It is often complicated to work out a comparison between coffin burial and cremation costs, as prices vary so widely. We hope the following will be of some help.
A grave plot in a local churchyard can cost less than £100 in some places. Instead of being funded by grave sales, the Church itself pays for the land and its maintenance. Local authority cemeteries can be fairly affordable, with the lowest cost being around £200 in north Wales and Scotland, while the average appears to more like £900. Many cemeteries will double the cost for people not of the parish.
Interment costs (the cost of digging and refilling the grave) may be hard to measure, as these are often soaked up by funeral directors or embedded into the cost of graves, if the plot is not bought in advance. A local authority may charge over £600 for interment.
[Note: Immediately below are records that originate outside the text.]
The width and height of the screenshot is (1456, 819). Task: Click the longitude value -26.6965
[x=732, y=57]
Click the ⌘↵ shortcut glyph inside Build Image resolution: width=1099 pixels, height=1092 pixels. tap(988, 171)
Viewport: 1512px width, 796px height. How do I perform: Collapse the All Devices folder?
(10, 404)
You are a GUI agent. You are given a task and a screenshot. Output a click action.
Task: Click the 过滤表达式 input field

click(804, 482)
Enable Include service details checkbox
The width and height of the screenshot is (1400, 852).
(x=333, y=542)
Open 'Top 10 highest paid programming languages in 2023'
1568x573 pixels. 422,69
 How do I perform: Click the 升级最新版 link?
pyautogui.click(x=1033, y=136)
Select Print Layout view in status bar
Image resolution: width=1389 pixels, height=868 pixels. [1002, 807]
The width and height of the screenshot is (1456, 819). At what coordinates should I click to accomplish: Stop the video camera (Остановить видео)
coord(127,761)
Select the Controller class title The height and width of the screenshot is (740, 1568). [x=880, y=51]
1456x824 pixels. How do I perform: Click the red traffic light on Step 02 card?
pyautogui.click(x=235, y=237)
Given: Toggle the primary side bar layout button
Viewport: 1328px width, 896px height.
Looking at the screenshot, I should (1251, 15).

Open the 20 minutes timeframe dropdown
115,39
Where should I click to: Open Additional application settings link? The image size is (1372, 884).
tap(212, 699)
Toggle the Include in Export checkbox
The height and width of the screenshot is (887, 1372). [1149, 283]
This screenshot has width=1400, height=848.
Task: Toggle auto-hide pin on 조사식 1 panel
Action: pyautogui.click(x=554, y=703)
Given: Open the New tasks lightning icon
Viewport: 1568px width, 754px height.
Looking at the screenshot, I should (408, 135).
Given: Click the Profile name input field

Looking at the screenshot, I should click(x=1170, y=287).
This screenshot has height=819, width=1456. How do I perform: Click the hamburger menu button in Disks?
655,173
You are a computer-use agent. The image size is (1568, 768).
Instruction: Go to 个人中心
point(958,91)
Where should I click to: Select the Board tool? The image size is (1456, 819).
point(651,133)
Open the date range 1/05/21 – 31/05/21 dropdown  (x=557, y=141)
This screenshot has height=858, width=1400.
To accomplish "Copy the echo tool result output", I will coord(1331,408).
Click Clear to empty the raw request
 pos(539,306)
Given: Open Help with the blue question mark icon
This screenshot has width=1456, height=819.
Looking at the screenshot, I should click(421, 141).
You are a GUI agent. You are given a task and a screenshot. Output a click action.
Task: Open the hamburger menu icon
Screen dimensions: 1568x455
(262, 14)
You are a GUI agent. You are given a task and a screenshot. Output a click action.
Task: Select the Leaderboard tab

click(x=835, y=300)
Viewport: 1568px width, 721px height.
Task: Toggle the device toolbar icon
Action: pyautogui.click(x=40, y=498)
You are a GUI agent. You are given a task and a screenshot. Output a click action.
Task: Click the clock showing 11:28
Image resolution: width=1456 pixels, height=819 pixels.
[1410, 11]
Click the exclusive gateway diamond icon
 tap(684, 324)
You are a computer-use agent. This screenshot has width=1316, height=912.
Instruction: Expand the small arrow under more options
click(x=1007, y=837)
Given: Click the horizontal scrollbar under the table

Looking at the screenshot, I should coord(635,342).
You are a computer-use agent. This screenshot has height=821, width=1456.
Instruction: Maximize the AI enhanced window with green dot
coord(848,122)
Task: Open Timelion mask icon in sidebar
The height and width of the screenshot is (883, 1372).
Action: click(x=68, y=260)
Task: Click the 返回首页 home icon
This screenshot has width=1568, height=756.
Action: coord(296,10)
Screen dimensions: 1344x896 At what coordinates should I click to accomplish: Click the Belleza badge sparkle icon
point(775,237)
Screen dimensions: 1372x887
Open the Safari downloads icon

In almost every case where a grave is purchased in a churchyard or cemetery, a stone monument is bought for the plot. The cost of a simple headstone will usually start at around £1000.
A crematorium's charges will vary as widely. The average charge is £400 - £600, including a 30 minute slot in the chapel. Although many will scatter ashes, there are environmental questions about whether this is responsible in some places. Some families find that, after scattering ashes, there is nowhere to visit the loved one. Crematoria or local authority cemeteries can charge hundreds of pounds for interment of ashes.
At a natural burial ground, the cost is immediately reduced because you are not paying for a headstone. That said, the costs vary considerably at natural and green burial grounds. The lowest are the most informal small farm-run sites in the west and north of England (as low as around £200), and the most expensive are the formal woodland sites, often in the south and east, with the cost rising as high as £6000. Some fees are inclusive of interment and a memorial tree.